We already know how to merge lists together using the approach we implemented in Merge Two Sorted Lists so we can just use it here too as the second part of the mergesort process. To break the linked list into two parts (and keep on halving those halves recursively) we can use the slow and fast pointer approach, where the faster pointer is moving 1 node faster than the slower (double the speed), so when the fast arrives at the last element, the slow one will be at the middle. We can use this information because the slow pointer now has next set to the start of the second half of the linked list, while the first half starts at the original list head. To break those halves into two, and prevent infinite loop we do slow.next = null which breaks the connection between the halves. We recursively call the sortList on both halves and merge the two lists using our mergeTwoLists helper function. Note that space complexity here is O(logn) since we have recursion stack only contributing to it, but it is possible to reduce the space complexity down to constant O(1) if we turn this solution into iterative one. Notice that we're breaking the list down to sublists with only one node, then combining those into sorted sublists with two nodes and so on. We can use that information and start diving by some factor (e.g. first all 1-node size lists, than 2-nodes lists...) each time doubling the factor.
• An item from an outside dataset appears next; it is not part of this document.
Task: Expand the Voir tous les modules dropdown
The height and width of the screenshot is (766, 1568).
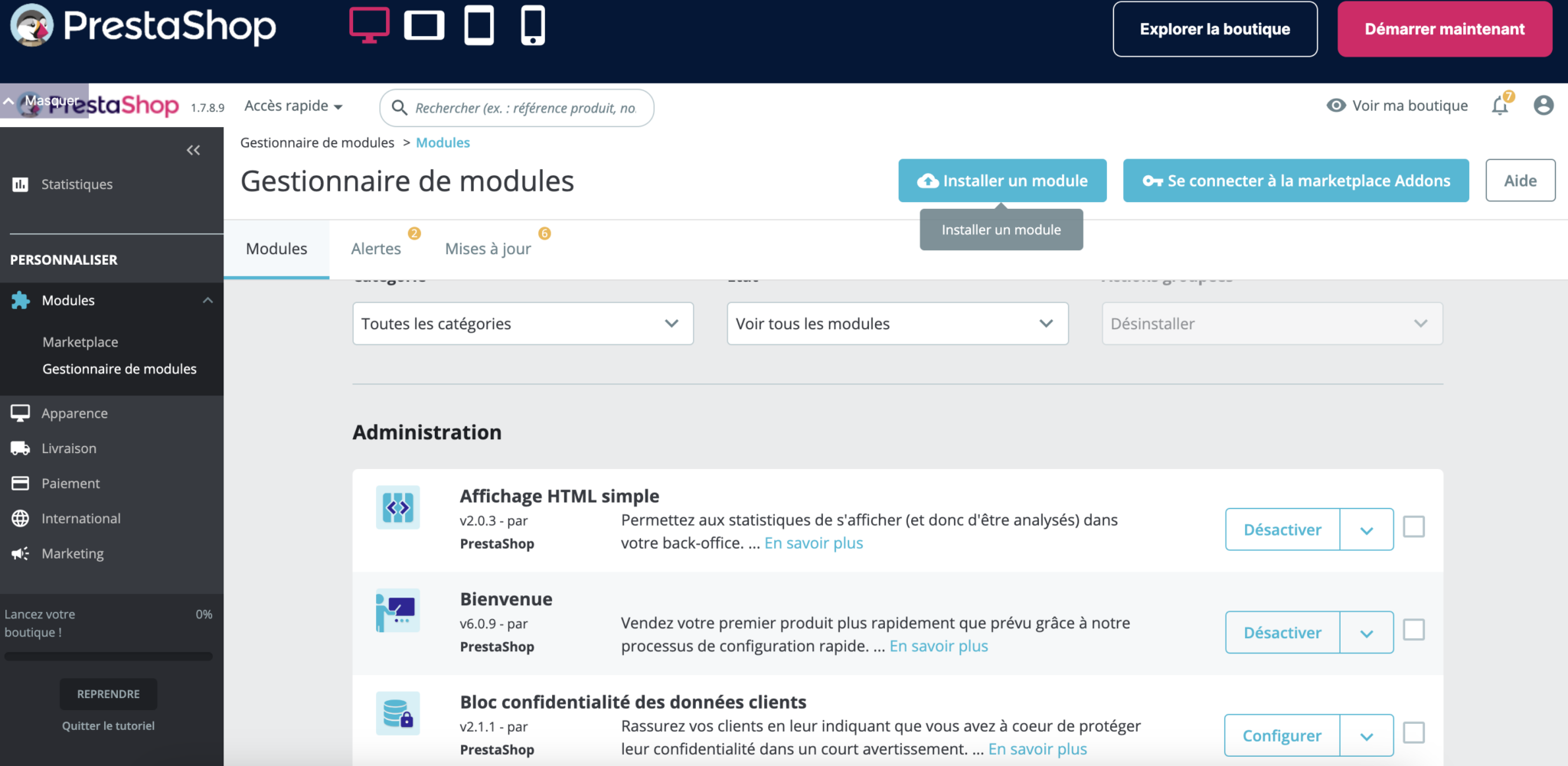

You can think of trie as a k-ary search tree where each node can have k children, in this case each TrieNode can have 26 children (since we only deal with lowercase English letters), also note that each TrieNode holds the information isWord which indicates that current node is the end letter of the inserted word. At the Trie constructor we define the root which will be the entry point for both read and writes to the trie. For inserting the word, we start with our root and check if it has child at index corresponding to the first letter in the word letter - 'a', if not we create it (with its set of children), then we move to that new node following the edge that matches the first letter. We follow the same pattern for all other letters of the word we're inserting into the trie. The same goes for search and startsWith we utilize the searchPrefix method which will traverse the trie and return the TrieNode matching the last letter in the prefix, note that for startsWith it is enough to just check if the returned node is not null, but for search(word) we also have to check node.isWord flag.